Work task | Every record, from first to last, should be retyped word for word.

The records |
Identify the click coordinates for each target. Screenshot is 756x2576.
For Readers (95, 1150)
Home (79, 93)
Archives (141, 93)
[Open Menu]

Task solution |
Identify the click coordinates for each target. Screenshot is 756x2576.
For Readers (95, 1150)
Home (79, 93)
Archives (141, 93)
[Open Menu]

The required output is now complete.